Alcantar is a fellow of the American Institute of Medical and Biological Engineering, a senior member of the National Academy of Inventors and recipient of a Fulbright Core Scholar award.
Her hall of fame induction is scheduled for November.
Paul Sanberg, a fellow USF professor and chair of the Florida Inventors Hall of Fame Advisory Board, called Alcantar a “powerhouse.”
“Her work on water contamination is so socially important right now,” said Sanberg, who was on the hall of fame selection committee but did not vote for Alcantar because the two are from the same university.
“She takes her research as an academic and actually knows how to translate it and move it forward and share it,” Sanberg said.

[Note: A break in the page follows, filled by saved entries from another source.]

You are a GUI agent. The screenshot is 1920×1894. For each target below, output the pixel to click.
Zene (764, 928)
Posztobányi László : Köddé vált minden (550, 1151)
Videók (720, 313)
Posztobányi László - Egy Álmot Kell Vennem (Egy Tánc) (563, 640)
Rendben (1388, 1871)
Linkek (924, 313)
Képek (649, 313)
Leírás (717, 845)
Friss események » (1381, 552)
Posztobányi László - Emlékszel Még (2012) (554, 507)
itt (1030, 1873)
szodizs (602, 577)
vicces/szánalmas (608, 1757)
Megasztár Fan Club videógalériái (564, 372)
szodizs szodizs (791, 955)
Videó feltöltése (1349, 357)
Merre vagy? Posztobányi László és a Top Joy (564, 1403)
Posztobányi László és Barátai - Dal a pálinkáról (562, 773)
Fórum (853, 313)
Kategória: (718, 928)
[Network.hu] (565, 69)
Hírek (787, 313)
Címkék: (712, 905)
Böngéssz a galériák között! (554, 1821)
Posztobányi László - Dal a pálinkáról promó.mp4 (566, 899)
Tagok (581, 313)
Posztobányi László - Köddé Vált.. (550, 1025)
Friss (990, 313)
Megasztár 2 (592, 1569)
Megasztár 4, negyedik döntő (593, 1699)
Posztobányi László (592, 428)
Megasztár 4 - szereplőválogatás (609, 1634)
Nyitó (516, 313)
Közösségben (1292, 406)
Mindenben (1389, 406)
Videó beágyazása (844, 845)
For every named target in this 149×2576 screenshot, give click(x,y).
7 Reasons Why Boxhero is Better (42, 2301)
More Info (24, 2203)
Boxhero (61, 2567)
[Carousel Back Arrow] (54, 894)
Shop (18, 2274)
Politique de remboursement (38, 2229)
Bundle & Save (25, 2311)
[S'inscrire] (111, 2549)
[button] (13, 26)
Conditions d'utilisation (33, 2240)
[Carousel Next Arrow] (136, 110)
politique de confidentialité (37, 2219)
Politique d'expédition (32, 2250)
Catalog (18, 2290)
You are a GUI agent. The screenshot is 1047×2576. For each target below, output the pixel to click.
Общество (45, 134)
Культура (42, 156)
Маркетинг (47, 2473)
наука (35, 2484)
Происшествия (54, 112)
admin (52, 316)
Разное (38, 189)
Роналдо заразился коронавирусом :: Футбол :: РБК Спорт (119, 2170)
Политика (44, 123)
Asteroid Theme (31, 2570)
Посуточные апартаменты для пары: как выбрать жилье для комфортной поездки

When the hall of fame started, he said, many didn’t think of Florida as a place for inventions. But Alcantar, with six others this year, joins the ranks of Nobel Laureates and National Inventor Hall of Famers whose inventions had significant societal impact.
Equally significant, Sanberg said, are the contributions she’s made as a role model for young people entering the field, particularly young women and people from diverse backgrounds. She served as president of the National Academy of Inventors chapter at USF.
Encouraging diversity in science and innovation is important, Sanberg said. “People come with different perspectives, and that perspective comes with creativity that other people wouldn’t see.”
(Editor’s note: This article has been updated to correctly describe the role of surfactants. A previous version gave an incorrect description.)